Like other consultants, Russell Investments is increasingly looking to provide services to the region’s wealth-management market, such as its OpenWorld funds platform.

Family offices and high-net-worth individuals in Europe and the US have long sought advice on a level similar to that provided to institutional investors. But the situation is a little different in Asia, given the less mature nature of the region’s private-wealth market and the tendency of rich investors to be more short-term-trading orientated than their Western counterparts.

Nevertheless, investment consultants are keen to grab a piece of the action – as reported in AsianInvestor’s May issue – in what is ultimately set to become the biggest regional pool of capital in the not-too-distant future. Like Mercer, albeit with a slightly different approach, US firm Russell Investments has stepped into the fray by starting to offer its OpenWorld funds platform in Asia in the first quarter.

Launched in October 2008 in Europe, the platform offers access to specialist, high-conviction sector- or regional-specialist, high-alpha managers, which Russell has already researched and approved for its specialist-manager offering. OpenWorld has 18 core investment strategies, each run by a single manager. It is already used by institutions such as endowments in Asia and has $450 million in assets under management worldwide.

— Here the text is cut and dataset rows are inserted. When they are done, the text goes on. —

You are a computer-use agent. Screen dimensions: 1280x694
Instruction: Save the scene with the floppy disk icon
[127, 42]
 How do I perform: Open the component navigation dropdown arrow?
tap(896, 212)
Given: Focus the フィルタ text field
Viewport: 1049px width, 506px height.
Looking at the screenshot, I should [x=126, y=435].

“We are increasingly marketing OpenWorld to private banks, family offices and high-net-worth individuals,” says Mahendran Nathan, chief executive for Asean, India, Hong Kong and Taiwan at Russell Investments in Singapore. “They are using it for satellite bets for alpha generation within their portfolios, and it’s also being used directly by clients of the private banks.”

Four private banks in Asia are currently carrying out due-diligence and testing on OpenWorld, adds Nathan, who joined Russell late last year.

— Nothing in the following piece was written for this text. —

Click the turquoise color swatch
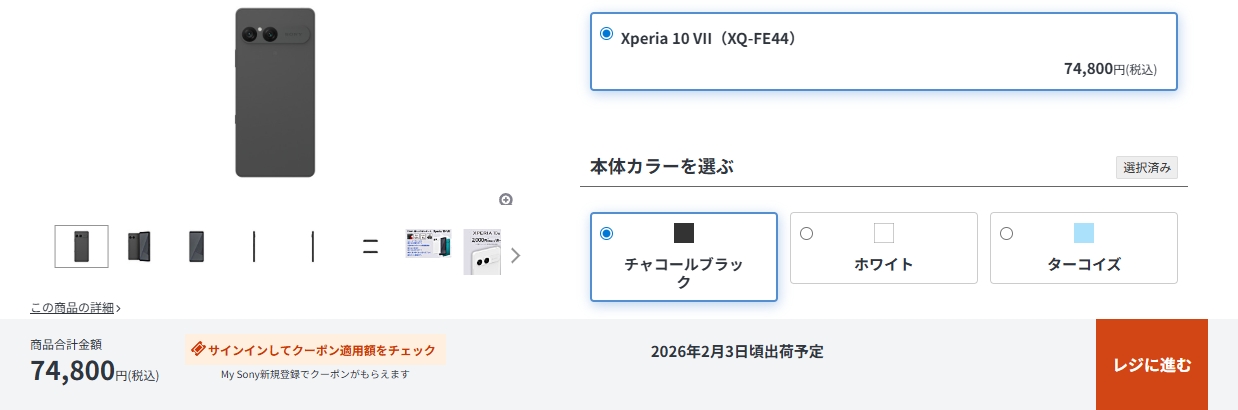1238x410 pixels. click(x=1084, y=233)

The platform is only likely to appeal to investors up to a certain size. “Large institutions are usually market-orientated – G5, G7, global balanced, etc; fairly traditional asset classes globally – and are large enough to be directly invested in markets,” says Nathan. “They don't typically need to use a fund platform.”

Managers offered through OpenWorld are boutique, under-researched managers, he says, which means the risk and compliance evaluation is even more important. “For the bulk of these managers, the only asset class they manage is in the specific asset classes we've awarded them to manage.”

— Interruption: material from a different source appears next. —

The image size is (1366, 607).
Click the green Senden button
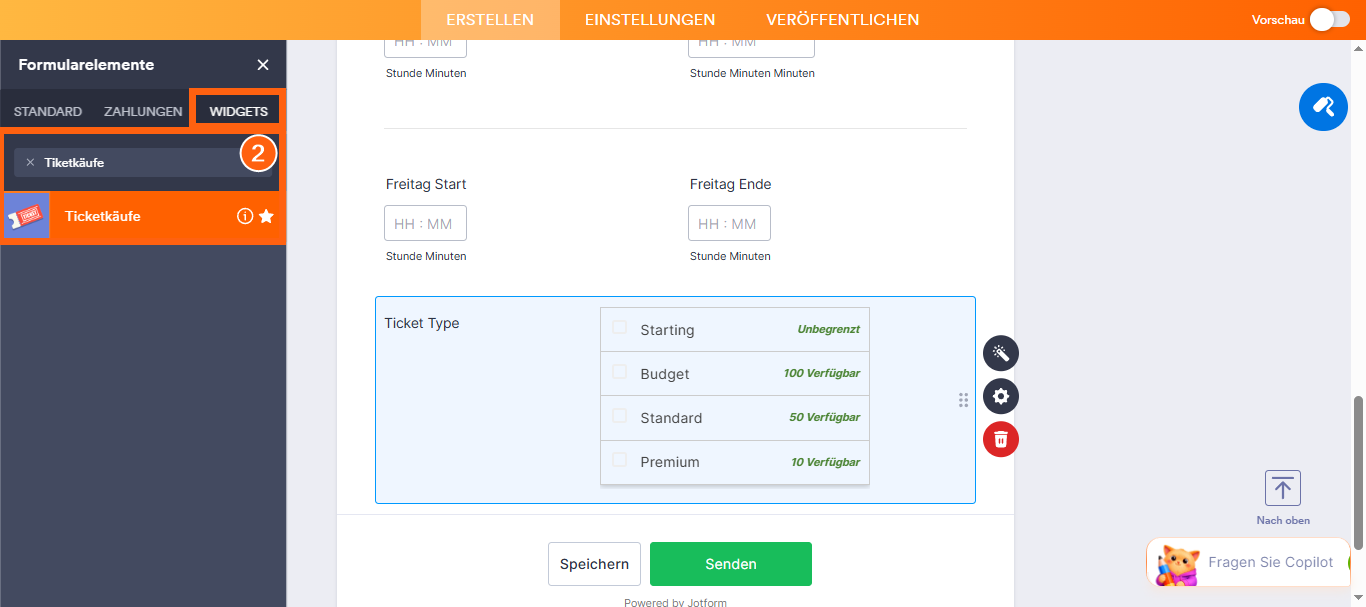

Most of these are performance-fee-based managers – they are not benchmark-relative-orientated but alpha-orientated managers, and they only do segregated accounts, says Nathan. “That's how Russell works – we mandate a segregated, discretionary account to manage on behalf of Russell, meaning we become a client of the underlying manager.”

He also highlights the importance for those researching fund managers of understanding why a strategy might be outperforming. “Typically, when we evaluate a manager, it's not all about performance, because a manager may be underperforming because his ideas or style are not suited to this cycle, not because he’s not a good manager,” says Nathan. “And you don't want the manager to change his style to match the cycle.”

Manager performance can be driven by a few things, he adds. It can be because the firm has a very tight and sound investment process, it may be down to the individual manager's skills, or it can be because the manager is in the right part of an economic cycle for its approach, whether that might be a growth, value or other type of market, says Nathan.

That's where Russell comes in, he says. “We try to choose the managers that are going to outperform in the future cycle; over the next year or two,” says Nathan. “It's about identifying the part of the cycle we're going to be in.”

Russell offers asset consulting, management and implementation services and has $140 billion in AUM as of June 30.